Use this file to discover all available pages before exploring further.

Folder concepts

Hierarchy

Folders support parent-child nesting. A folder can contain both policies and child folders. For example:
Compliance
  TRID
    Disclosure Procedures
    Tolerance Tracking
  Fair Lending
  HMDA
Operations
  Loan Processing
  Underwriting
  Closing
HR
  Employee Handbook
  Compensation
There is no enforced limit on nesting depth, but keeping the hierarchy to two or three levels is recommended for usability.

Root level

Policies and folders that are not assigned to a parent folder appear at the root level of the library. The root level is the default view when you open the Policies section.

Sort order

Folders have a configurable sort order that determines their display position within the same level. Folders are sorted first by sort order (ascending), then alphabetically by name.

Icons

Each folder can optionally have an icon to help visually distinguish it in the sidebar and library view.

Creating a folder

  1. Navigate to Policies in the sidebar.
  2. In the folder sidebar (left panel), click the New Folder button.
  3. Enter the folder details:
    • Name (required) — The display name of the folder. A URL-friendly slug is generated automatically.
    • Parent Folder — To create a nested folder, select an existing folder as the parent. Leave empty to create a root-level folder.
    • Icon — Optionally select an icon for the folder.
  4. Click Create.
The new folder appears immediately in the sidebar tree and is ready to receive policies.

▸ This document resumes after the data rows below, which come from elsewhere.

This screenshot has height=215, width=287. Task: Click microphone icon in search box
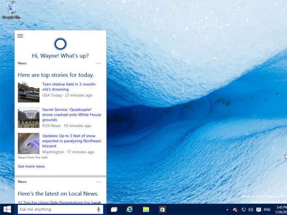point(99,209)
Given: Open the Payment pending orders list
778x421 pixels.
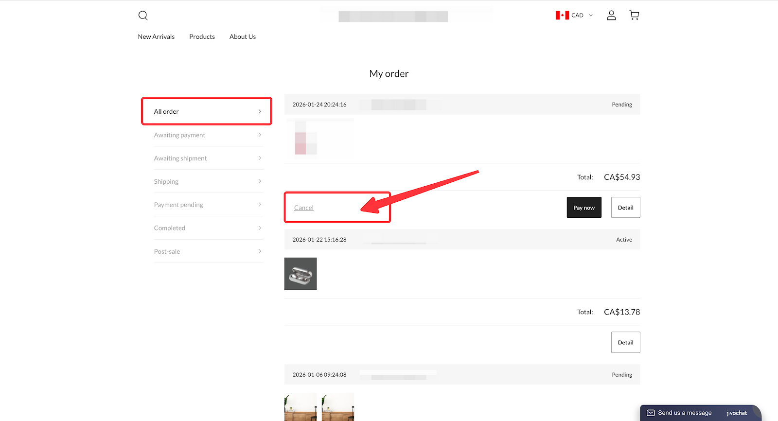Looking at the screenshot, I should tap(178, 205).
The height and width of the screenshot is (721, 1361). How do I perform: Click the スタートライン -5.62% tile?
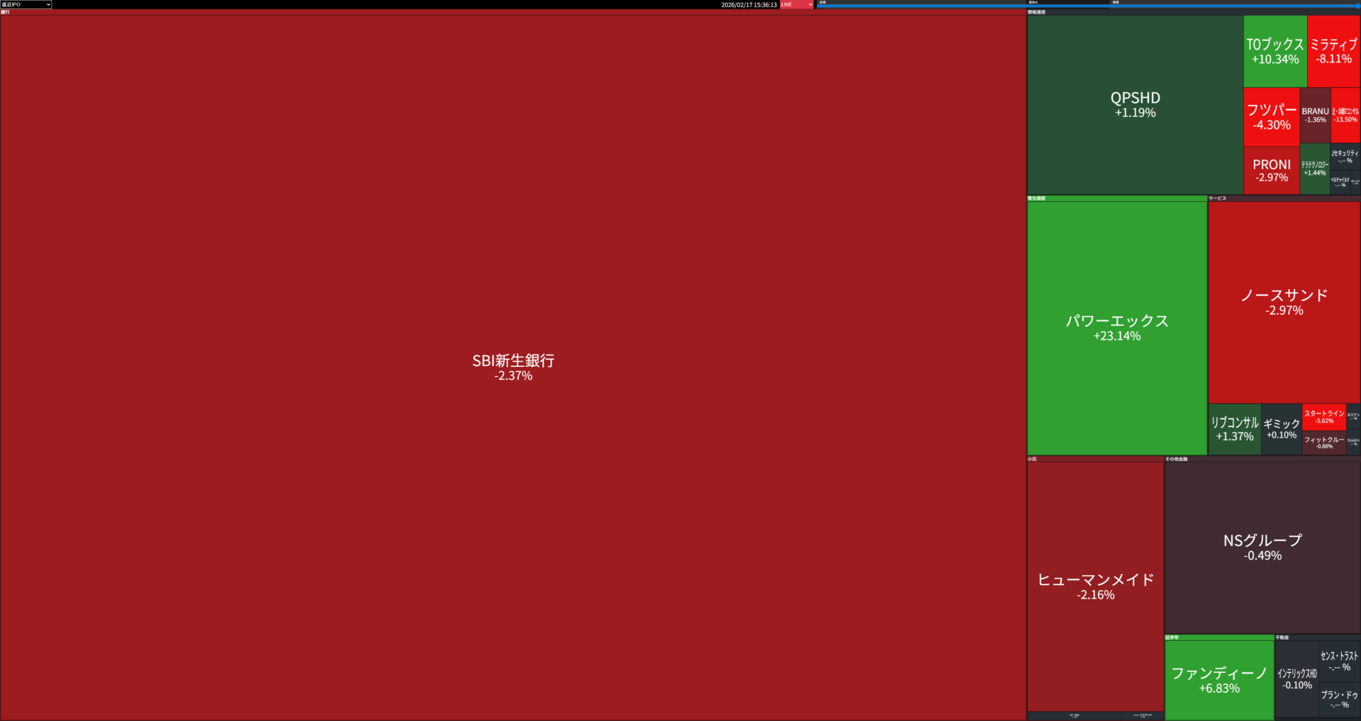pos(1323,416)
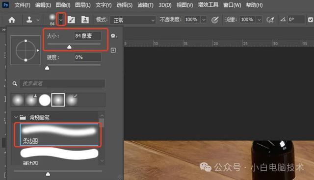This screenshot has height=180, width=314.
Task: Click the brush angle icon
Action: [283, 20]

Organizing policies into folders

Assigning a policy to a folder during creation

When creating a new policy, use the Folder dropdown in the policy metadata form to select a folder. The policy will be placed in that folder when saved.

Moving a policy to a different folder

  1. Open the policy you want to move.
  2. Click Edit to enter edit mode.
  3. Change the Folder selection in the metadata form.
  4. Save the policy. It now appears in the new folder.

Removing a policy from a folder

To move a policy back to the root level, edit the policy and clear the folder selection.

Editing a folder

  1. In the folder sidebar, locate the folder you want to edit.
  2. Click the folder’s context menu (three dots or right-click).
  3. Select Edit.
  4. Update the folder name, parent, icon, or sort order.
  5. Save your changes.

Renaming a folder

When you rename a folder, its slug is automatically regenerated to match the new name. Any bookmarks or links using the old slug will need to be updated.

Moving a folder

To move a folder to a different location in the hierarchy, change its Parent Folder. All policies and child folders within the moved folder travel with it.

Changing sort order

Adjust the Sort Order value to control where the folder appears relative to its siblings. Lower numbers appear first.

Deleting a folder

  1. In the folder sidebar, click the context menu on the folder you want to delete.
  2. Select Delete.
  3. Confirm the deletion.
When a folder is deleted:
  • Policies in the deleted folder are moved to the root level (they are not deleted).
  • Child folders are moved up to the deleted folder’s parent. If the deleted folder was at the root level, its children become root-level folders.
Important: Deleting a folder does not delete any policies or child folders. It only removes the folder itself and reassigns its contents.

Folder permissions

Permissions can be set at the folder level. When you assign a permission to a folder, it applies to all policies within that folder. See Permissions for full details on how folder-level permissions work and how they interact with policy-level permissions.

Best practices

  • Mirror your compliance structure — Create top-level folders for major regulatory areas (TRID, Fair Lending, HMDA, BSA/AML) and operational functions (Processing, Underwriting, Closing).
  • Keep it shallow — Two or three levels of nesting keeps the library navigable. Deeply nested folders make policies harder to find.
  • Use consistent naming — Establish a naming convention (e.g., “Category - Topic”) so folders sort logically.
  • Set folder-level permissions when an entire category of policies should be restricted. This is more maintainable than setting permissions on each individual policy.